» Required work
Reproduce the stretch of entries from the line containing "Given: Choose Import" through the line containing "[x=870, y=68]", copying each line exactly and including both ends.

— BEGIN Given information —

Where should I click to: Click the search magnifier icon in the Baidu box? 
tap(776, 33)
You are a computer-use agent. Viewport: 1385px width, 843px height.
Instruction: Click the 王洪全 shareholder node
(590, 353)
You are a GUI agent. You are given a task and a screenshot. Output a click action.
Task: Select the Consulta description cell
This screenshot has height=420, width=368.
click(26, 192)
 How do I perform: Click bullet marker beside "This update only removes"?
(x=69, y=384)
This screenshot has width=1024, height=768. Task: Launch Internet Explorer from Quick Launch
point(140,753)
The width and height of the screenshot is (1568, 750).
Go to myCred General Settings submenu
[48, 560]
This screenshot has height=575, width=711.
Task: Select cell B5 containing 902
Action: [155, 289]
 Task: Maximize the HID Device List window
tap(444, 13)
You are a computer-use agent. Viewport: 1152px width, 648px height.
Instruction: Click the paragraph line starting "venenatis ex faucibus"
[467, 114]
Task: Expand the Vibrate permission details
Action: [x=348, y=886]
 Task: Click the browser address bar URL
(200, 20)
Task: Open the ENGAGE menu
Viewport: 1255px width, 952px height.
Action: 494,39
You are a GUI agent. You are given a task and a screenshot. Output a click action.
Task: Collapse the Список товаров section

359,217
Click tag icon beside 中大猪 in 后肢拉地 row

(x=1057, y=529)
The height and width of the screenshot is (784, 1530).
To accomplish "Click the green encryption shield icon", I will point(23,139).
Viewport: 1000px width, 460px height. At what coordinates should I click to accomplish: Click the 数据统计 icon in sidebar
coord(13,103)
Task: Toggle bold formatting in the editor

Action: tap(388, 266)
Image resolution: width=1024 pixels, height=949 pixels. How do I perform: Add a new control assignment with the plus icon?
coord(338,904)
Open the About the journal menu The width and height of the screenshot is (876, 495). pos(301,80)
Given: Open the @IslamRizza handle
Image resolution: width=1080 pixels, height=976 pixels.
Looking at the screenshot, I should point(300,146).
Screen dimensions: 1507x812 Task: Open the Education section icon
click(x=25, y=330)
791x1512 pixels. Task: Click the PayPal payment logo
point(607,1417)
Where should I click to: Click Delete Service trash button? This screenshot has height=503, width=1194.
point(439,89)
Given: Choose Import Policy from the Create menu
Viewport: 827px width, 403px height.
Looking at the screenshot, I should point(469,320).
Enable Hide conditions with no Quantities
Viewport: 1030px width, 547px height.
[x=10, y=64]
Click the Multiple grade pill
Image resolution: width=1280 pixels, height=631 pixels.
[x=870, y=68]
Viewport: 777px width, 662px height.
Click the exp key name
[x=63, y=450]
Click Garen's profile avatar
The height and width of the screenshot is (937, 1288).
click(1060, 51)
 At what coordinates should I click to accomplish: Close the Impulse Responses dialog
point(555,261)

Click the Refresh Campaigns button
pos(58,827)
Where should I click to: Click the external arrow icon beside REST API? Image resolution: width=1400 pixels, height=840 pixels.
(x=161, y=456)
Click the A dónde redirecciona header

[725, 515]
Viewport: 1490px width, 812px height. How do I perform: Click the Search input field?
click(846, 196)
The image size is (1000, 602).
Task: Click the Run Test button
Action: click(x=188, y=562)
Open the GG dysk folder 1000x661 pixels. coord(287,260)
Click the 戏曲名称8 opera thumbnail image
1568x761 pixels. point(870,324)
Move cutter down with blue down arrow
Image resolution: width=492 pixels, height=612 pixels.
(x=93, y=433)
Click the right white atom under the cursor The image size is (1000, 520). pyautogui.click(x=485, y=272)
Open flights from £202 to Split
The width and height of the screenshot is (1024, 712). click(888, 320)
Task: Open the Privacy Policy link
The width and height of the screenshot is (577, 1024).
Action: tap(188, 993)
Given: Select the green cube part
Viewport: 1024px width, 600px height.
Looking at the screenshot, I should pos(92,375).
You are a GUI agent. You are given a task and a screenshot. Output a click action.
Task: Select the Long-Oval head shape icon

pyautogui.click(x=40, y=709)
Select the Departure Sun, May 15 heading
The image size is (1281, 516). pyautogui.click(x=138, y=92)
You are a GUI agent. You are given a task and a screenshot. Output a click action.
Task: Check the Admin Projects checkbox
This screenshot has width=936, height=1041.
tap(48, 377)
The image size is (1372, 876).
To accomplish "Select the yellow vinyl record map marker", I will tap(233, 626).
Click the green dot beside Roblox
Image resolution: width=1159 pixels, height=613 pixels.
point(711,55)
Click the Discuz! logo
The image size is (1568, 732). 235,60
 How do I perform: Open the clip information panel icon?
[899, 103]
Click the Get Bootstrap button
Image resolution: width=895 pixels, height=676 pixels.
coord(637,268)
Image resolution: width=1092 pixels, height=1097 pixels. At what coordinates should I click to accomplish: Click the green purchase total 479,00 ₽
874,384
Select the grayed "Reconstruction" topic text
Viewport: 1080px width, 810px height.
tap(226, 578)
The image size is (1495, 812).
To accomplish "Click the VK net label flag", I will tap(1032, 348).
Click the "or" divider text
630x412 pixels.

— END Given information —

» Exercise answer
Given: Choose Import Policy from the Create menu
Viewport: 827px width, 403px height.
Looking at the screenshot, I should point(469,320).
Enable Hide conditions with no Quantities
Viewport: 1030px width, 547px height.
[x=10, y=64]
Click the Multiple grade pill
Image resolution: width=1280 pixels, height=631 pixels.
[x=870, y=68]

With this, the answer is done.